C'est ainsi qu'un couple bourgeois cherche, et cherchant, détruit, le sens de leur relation. Lidia (Jeanne Moreau( cherche chez son mari et trouve "l'attitude", le masque mondain. Giovanni (Marcello Mastroianni) cherche dans l'écriture, mais découvre là aussi, que le masque résiste. Ce n'est pas la perte du sentiment d'amour : l'amour n'est pas une condition nécessaire du couple bourgeois. Ce n'est pas non plus l'adultère duquel le masque ne peut souffrir.
Le couple souffre de désillusion, perte de l'illusion si nécessaire à leur existence, si nécessaire au sens de cette société. Il est en conséquence une sorte de poison pour cette société, en ceci qu'il révèle la vanité de tant de faux-semblant.

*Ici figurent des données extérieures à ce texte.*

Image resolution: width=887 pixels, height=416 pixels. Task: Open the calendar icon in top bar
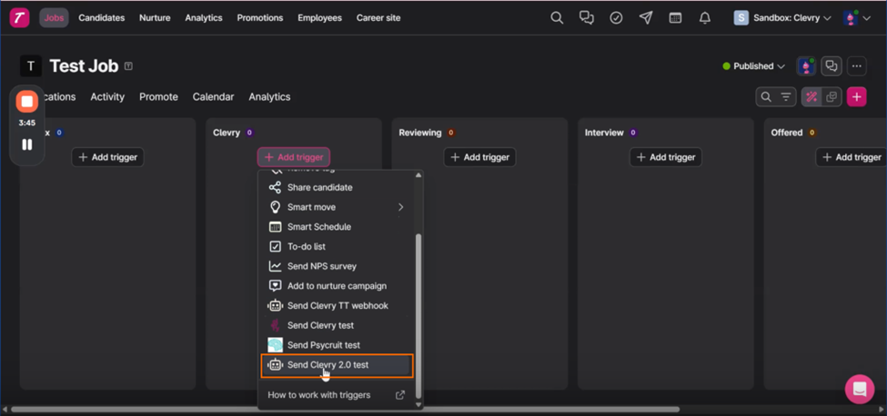[675, 18]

Le savoir de soi menace le monde de destruction. "Vous m'avez anéanti" lance Monica Vitti, réalisant que le masque est tombé.
Et l'amour ? Sans masque ni attitude, l'amour de l'autre pour l'autre avec l'autre ? L'aliénation n'est pas une boite d'où l'on sort, Lidia cherche à sortir mais l'aliénation semble sans dehors. Le cinéma d'Antonioni est une caverne, dans une caverne, dans une caverne. Le ciel s'ouvre et se referme.
"Un oiseau s'en allait chercher une cage" comme l'écrivait Kafka.
Lidia s'en allait chercher un couple.